Ya estaba cerca de los 90 kilos cuando dijo basta. Su 1,68 metros de altura no se condecía con su talla 48 y su 33,5 de índice de masa corporal. Para cambiar su cuerpo, decidió cambiar sus hábitos.
Charlotte Mears acaparó interés a través de Instagram por mostrar su transformación física. «La gente dice que podés ser feliz sea cual sea tu talla, pero en mi caso yo no lo era», comentó en una de sus publicaciones.
«Solía salir de cena dos veces a la semana, y cocinaba también de manera muy poco saludable. No hacía ejercicio y solo comía más y más», dijo. El resultado fue el aumento progresivo de peso, la disminución también progresiva de su autoestima.
La británica de 27 años comenzó por cambiar un mal hábito matutino. En vez de saltearse, como lo hacía, el desayuno, implementó cereales con frutas para no llegar con tanto hambre al almuerzo.
Luego, modificó las recurrentes salidas a cenar a restaurantes orientales con amigas por comida casera. El pollo, uno de sus alimentos predilectos, se erigió como el principal ingrediente en sus platos. En lugar de comida chatarra y pizzas para llenar los vacíos entre comidas, ahora recurre a frutas o batidos cítricos como snacks saludables.

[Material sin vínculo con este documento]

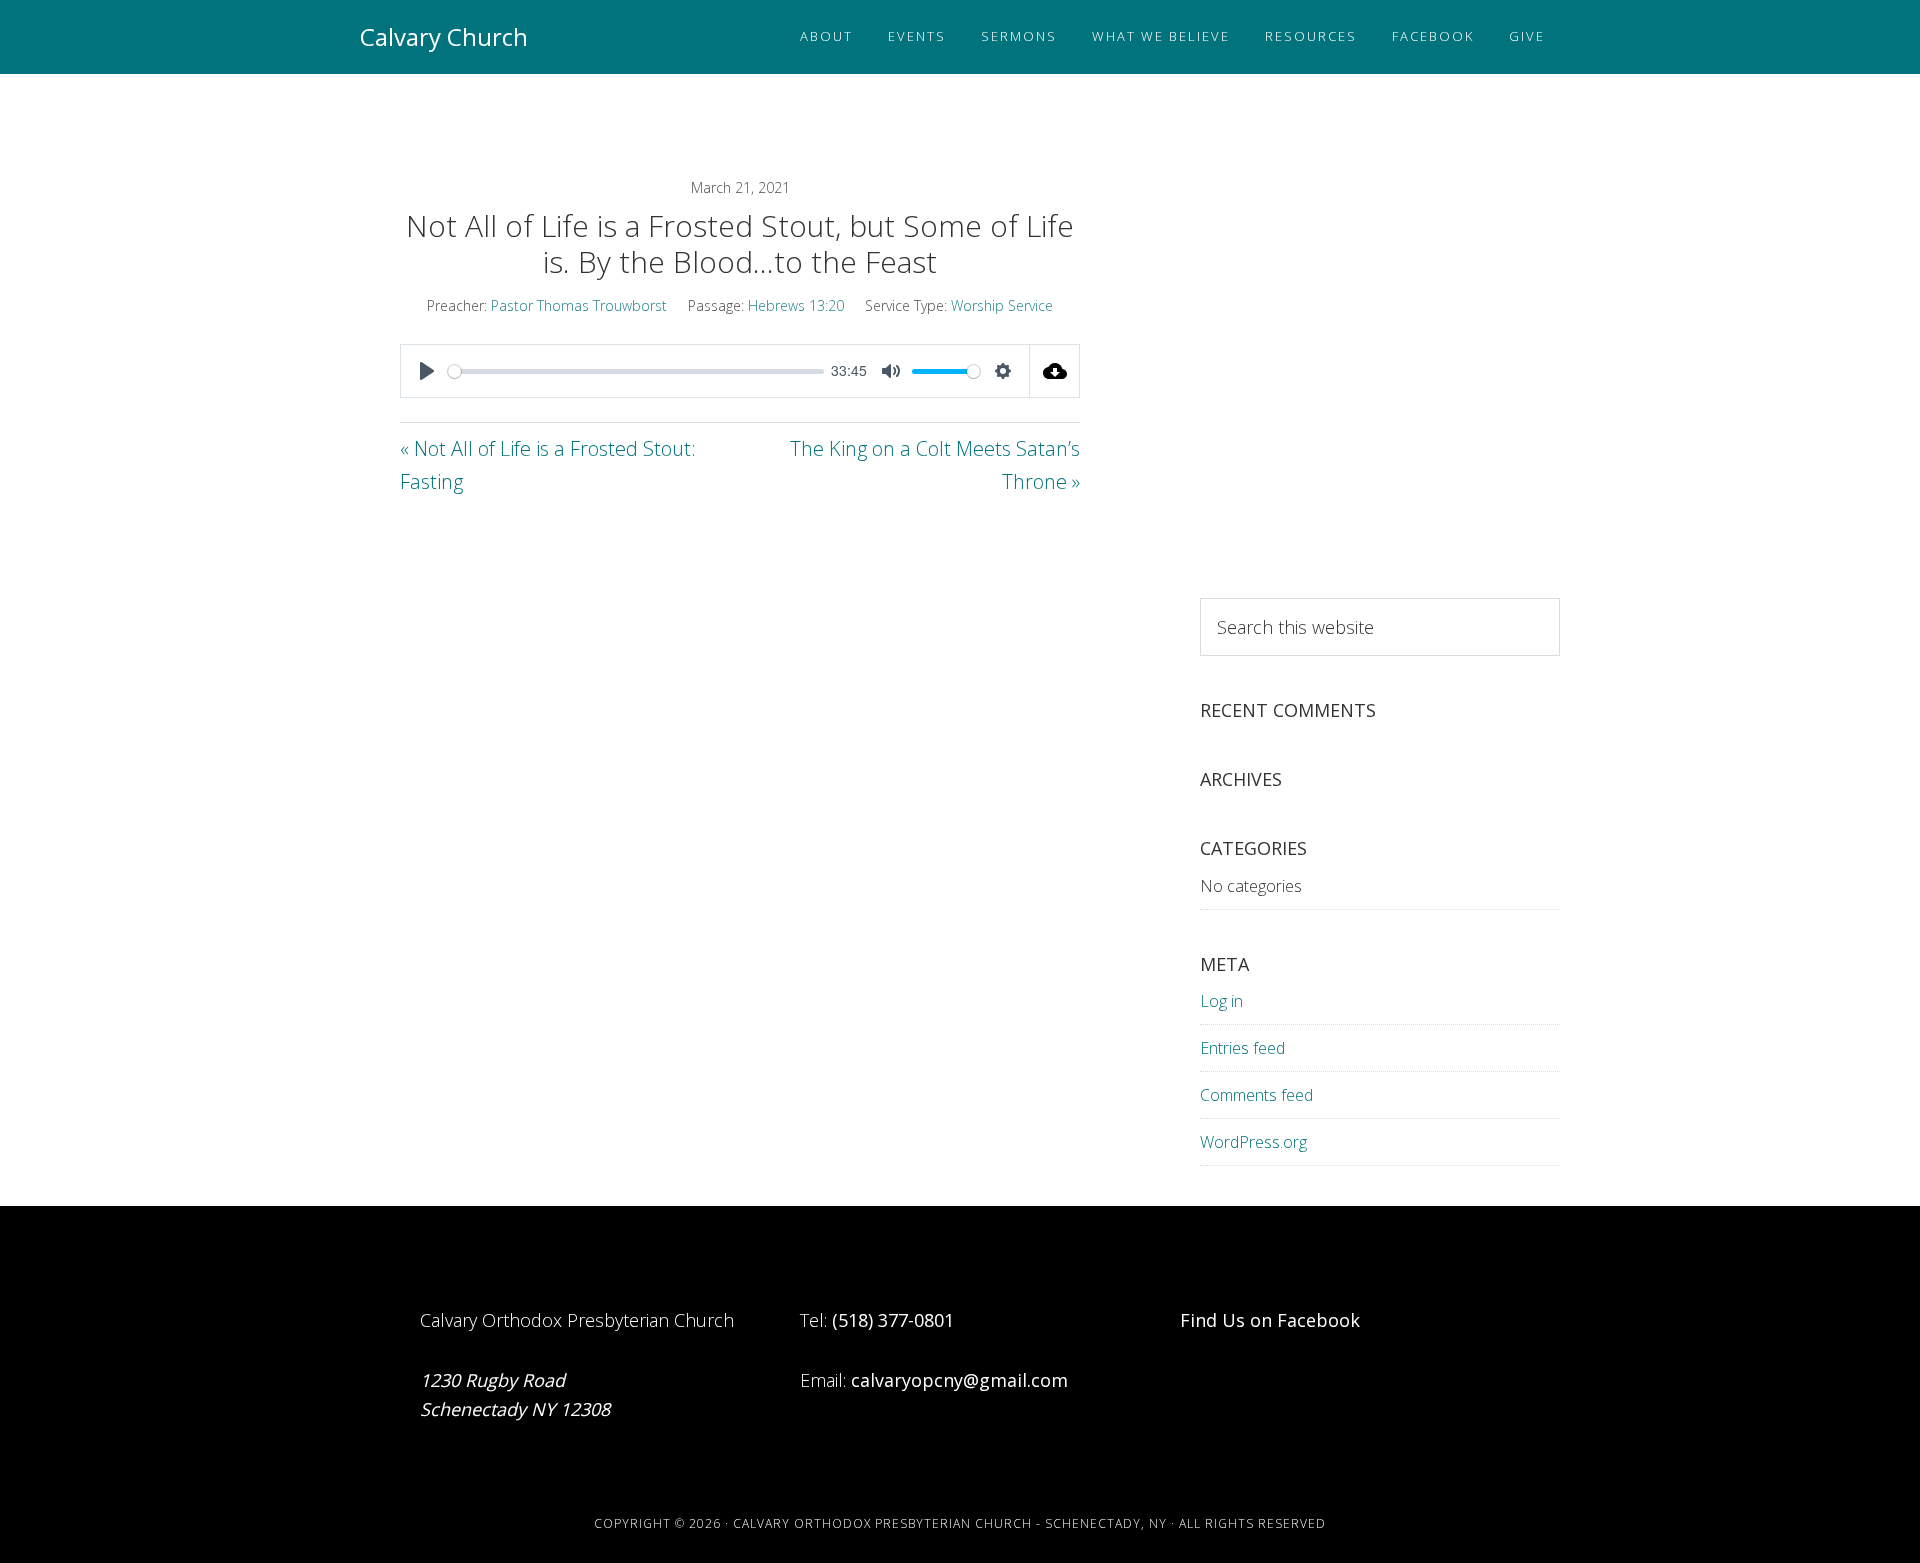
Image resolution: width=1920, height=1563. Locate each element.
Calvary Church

Después de su jornada diaria de trabajo como administrativa, Mears dedica un buen rato al entrenamiento. Su rutina consiste en 15 minutos de running, entre 10 y 20 minutos del simulador de escaleras y un intenso levantamiento de pesas. El mismo programa, cinco días por semana.
Mears perdió 32 kilos gracias a sus nuevos hábitos. Estilizó su figura y se muestra orgullosa a través de las redes sociales.